Exactly what is it about a difficult time that makes us want to write?

Photo credit: Saada Branker
“I’m going out on the road to find out what it’s like to be poor and needy and then I’m going to make a picture about it.”
– John L. Sullivan in Preston Sturges’s film Sullivan’s Travels [1941]
Years ago, my friend told me she stopped journalling. We were in our twenties then. Everything tortured us, although we acted like nothing did. “I was only writing when things weren’t going well,” she explained. Lost love, lost opportunity, lost anticipation. She said she suddenly realized anyone reading her diary would mistake her life to be a sad one, something far from the truth. She had loved happily—people and moments and herself. “When everything was wonderful, who had time to write?”
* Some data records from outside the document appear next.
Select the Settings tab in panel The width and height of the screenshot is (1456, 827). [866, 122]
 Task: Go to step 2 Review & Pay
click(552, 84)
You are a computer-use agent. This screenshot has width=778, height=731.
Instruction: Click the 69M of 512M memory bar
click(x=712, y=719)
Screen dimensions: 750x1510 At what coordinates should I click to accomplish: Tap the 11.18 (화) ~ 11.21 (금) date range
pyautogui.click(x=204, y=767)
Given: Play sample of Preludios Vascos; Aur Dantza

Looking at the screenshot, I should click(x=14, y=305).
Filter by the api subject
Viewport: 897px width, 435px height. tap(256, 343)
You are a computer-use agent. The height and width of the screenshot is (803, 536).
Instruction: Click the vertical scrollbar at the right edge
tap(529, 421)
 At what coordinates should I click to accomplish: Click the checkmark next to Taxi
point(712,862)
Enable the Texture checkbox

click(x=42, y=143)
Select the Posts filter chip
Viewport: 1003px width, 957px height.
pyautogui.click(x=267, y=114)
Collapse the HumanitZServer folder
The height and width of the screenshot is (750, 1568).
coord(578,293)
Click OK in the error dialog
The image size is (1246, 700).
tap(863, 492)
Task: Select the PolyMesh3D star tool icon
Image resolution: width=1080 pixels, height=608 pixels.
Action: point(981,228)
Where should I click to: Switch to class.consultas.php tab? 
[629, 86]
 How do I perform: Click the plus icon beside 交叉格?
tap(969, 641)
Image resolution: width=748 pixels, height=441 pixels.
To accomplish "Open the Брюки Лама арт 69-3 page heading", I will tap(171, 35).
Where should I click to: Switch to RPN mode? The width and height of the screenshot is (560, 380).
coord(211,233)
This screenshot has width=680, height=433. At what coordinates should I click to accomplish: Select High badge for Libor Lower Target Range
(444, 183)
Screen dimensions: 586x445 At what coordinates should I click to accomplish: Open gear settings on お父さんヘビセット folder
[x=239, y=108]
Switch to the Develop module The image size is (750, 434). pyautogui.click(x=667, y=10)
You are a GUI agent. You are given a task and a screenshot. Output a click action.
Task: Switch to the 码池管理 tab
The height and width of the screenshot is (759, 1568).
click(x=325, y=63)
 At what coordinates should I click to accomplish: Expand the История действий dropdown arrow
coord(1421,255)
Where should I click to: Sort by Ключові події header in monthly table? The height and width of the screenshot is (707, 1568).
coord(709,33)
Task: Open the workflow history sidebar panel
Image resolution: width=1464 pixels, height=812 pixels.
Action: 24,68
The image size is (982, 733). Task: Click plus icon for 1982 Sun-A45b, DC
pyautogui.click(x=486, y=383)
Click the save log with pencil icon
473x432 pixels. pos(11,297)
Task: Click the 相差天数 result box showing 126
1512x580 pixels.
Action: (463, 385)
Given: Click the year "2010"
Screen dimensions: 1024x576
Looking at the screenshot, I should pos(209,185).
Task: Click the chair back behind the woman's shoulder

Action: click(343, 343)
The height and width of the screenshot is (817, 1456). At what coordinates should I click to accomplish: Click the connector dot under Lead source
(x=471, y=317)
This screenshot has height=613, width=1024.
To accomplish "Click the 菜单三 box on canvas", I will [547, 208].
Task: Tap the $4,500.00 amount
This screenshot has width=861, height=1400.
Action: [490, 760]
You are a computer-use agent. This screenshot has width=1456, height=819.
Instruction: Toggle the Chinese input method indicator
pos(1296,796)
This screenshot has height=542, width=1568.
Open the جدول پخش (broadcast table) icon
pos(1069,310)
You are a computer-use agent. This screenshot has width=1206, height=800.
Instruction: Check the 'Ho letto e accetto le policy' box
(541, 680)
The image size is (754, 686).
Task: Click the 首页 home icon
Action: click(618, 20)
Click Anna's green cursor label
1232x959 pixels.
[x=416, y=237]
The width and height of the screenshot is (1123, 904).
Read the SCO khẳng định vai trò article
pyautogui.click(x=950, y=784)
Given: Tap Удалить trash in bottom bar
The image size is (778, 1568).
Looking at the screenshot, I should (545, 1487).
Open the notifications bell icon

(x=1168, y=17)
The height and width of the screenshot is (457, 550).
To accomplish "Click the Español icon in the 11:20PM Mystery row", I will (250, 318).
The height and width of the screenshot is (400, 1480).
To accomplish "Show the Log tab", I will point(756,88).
Maybe being confident and daring is nothing compared to the loss we can share with others. Especially when we throw it into a space, either cyber or head, fact or fiction. After a while, writing about struggle and loss for so long with so many other losers gives way to a certain flair in style. We share with a unique flourish, so it’s nice (Ok, therapeutic. Duly noted.) to put pixels to the page and explore with one another what develops.
That Picture: The typewriter. Indeed a universal symbol representing “The writer.” Slip in a blank page, one that stares back at you. Now what do you have?